The gains were driven by investors pouring a record $65.5 billion into municipal bond mutual funds, according to data cited in an Oct. 9 report by George Friedlander, municipal strategist at Morgan Stanley Smith Barney in New York, a joint venture of Citigroup Inc. and Morgan Stanley. The previous full- year record was $42.9 billion in 1993.

‘Don’t Mess It Up’

“The mantra now seems to be ‘don’t mess it up,’ so some dealers and traders appear to be paring back their bid side significantly,” he said.

Bondholders sought offers for almost $2 billion in securities Oct. 7, the highest since late June, according to a bids-wanted index compiled from Bloomberg data.

California, the lowest-rated and most-populous U.S. state, reduced its bond deal last week by 8 percent to $4.14 billion and raised tax-exempt yields as much as 60 basis points, or 0.6 percentage point, from initial discussions. Delaware, one of seven states with the highest credit ratings, decreased the size of its refinancing by 9 percent to $314 million.

“We were able to get a $4 billion-plus deal in a cold and inhospitable market,” said Tom Dresslar, a spokesman in the California state treasurer’s office. “We believe that is a significant accomplishment.”

Extra Yield

The extra yield investors get for buying municipal bonds rated BBB instead of AAA widened by about three basis points last week to 228 basis points, after tightening from 446 basis points at the end of 2008, according to Merrill index data.

The falling yield premiums led Deane to reduce investments in riskier bonds “the past month, month and a half,” he said.

“We’ve been diminishing our risk profile somewhat because we felt that this has been a terrific run, we’ve hit it on the screws and we’re willing to take a few chips off the table,” Deane said.

Friedlander in his weekly report recommended against reaching for yield on general obligation bonds by “going down too much in credit quality.”

“Budgetary pressures at the state and local level are likely to continue for at least two years, and this should lead to more downgrades, even if defaults are limited as we expect,” he said. “Consider revenue bonds.”

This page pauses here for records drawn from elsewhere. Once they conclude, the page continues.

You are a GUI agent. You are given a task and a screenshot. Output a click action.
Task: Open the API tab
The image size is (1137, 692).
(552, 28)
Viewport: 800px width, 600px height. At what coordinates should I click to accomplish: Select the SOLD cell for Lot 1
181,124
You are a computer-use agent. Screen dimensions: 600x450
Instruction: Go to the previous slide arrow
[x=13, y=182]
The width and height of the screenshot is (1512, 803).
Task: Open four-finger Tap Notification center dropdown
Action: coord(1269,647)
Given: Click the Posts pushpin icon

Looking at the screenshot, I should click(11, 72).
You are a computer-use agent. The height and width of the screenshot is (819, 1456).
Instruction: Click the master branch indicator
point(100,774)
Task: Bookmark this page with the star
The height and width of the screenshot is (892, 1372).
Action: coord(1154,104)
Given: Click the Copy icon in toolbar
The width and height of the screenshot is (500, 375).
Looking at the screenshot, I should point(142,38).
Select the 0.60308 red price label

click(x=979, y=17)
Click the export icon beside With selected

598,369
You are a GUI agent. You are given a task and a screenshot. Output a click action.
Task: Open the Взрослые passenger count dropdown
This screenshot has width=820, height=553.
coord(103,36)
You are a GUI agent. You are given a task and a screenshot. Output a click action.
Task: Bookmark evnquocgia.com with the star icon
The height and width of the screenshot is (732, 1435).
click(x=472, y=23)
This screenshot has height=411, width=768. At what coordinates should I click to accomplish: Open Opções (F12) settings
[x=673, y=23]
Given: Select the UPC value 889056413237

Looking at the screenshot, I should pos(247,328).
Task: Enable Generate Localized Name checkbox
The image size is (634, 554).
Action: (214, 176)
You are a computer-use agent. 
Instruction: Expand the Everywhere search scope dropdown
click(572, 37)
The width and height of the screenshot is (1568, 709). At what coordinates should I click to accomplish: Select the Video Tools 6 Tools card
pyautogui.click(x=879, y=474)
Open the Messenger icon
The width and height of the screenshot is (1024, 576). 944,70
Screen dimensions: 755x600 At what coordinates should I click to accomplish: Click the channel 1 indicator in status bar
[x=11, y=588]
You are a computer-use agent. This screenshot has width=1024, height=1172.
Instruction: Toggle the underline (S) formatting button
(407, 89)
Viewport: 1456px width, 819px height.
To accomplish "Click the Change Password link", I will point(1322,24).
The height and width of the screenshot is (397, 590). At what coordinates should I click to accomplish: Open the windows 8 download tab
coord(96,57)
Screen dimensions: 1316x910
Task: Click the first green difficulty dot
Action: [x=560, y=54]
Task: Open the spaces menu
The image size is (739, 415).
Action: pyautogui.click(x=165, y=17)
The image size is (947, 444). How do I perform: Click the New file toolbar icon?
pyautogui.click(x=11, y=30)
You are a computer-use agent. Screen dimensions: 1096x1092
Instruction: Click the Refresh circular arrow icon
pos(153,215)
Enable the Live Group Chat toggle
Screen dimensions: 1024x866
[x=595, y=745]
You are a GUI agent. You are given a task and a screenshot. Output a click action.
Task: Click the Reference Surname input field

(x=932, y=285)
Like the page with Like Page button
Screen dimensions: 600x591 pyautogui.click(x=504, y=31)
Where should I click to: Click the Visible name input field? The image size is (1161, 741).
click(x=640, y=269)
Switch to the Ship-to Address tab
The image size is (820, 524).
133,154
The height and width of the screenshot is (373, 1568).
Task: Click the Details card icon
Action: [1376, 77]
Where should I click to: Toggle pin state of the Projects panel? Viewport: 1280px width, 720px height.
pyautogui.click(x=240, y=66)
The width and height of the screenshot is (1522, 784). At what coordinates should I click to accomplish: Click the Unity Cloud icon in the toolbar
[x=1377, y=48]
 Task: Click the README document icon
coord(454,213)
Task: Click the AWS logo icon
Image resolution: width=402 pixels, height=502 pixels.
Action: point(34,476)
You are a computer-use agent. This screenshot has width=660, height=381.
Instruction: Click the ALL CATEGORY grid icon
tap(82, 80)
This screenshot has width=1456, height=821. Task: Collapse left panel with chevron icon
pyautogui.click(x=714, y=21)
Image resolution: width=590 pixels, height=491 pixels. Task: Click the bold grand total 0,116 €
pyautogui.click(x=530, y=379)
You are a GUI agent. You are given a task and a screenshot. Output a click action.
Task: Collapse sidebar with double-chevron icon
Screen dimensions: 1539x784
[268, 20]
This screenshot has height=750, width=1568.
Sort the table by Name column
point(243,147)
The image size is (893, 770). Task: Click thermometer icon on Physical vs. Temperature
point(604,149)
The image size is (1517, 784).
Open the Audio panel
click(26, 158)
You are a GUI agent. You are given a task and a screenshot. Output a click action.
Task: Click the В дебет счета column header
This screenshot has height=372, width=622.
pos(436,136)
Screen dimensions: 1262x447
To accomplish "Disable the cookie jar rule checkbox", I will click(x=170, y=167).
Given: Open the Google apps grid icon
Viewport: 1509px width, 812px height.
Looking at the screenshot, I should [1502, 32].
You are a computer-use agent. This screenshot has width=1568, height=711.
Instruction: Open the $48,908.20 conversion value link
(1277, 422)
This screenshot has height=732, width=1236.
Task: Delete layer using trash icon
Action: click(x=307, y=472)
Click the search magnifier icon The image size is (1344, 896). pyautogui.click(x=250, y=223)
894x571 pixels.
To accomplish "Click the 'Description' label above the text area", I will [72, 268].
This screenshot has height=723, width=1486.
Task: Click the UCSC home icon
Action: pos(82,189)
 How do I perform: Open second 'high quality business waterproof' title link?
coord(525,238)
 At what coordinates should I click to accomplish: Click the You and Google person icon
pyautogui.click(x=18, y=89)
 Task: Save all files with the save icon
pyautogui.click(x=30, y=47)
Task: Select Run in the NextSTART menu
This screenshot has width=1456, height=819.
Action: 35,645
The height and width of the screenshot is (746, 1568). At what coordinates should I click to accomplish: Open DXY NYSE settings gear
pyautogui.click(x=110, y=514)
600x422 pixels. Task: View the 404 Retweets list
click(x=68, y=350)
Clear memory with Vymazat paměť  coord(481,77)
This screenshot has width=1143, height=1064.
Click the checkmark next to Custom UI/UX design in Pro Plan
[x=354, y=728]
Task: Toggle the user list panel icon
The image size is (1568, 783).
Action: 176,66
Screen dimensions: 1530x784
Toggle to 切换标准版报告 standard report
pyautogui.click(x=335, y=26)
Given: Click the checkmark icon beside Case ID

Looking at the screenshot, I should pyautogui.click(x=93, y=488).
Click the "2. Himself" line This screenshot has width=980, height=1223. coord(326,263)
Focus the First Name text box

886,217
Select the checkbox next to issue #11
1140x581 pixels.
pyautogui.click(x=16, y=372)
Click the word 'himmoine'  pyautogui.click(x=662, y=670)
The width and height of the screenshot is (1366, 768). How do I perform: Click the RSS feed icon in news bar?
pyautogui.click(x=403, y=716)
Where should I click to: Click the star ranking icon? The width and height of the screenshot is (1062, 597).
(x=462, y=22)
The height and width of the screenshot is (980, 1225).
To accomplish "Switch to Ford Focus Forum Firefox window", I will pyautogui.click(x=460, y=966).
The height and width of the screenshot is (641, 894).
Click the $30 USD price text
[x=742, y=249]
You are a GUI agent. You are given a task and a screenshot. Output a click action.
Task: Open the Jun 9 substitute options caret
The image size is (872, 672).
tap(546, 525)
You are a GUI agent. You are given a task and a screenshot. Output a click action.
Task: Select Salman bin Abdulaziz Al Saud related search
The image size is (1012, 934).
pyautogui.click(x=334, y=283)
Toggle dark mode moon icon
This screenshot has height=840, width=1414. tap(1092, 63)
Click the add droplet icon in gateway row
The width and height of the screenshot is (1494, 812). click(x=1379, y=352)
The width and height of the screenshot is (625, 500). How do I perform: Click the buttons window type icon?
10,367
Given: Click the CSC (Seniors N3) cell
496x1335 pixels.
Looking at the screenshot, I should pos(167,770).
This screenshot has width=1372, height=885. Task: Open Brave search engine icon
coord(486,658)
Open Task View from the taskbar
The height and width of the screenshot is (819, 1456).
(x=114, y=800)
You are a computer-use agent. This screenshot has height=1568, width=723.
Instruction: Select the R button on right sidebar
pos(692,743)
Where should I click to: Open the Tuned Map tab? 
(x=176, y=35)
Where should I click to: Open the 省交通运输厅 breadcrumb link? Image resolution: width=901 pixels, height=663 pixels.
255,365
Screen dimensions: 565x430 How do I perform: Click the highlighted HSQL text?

The largest municipal bond insurers by new issues this year sustained credit-rating cuts yesterday. Fitch Ratings reduced its financial strength grade on Assured Guaranty Corp. to the fourth-highest grade of AA- from AA. Assured’s Financial Security Assurance Inc. unit was downgraded to AA from AA+.

Municipal issuers have scheduled at least $15.9 billion in fixed-rate bond sales during the next 30 days, 35 percent more than this year’s $11.8 billion average, according to a visible- supply index compiled from Bloomberg data.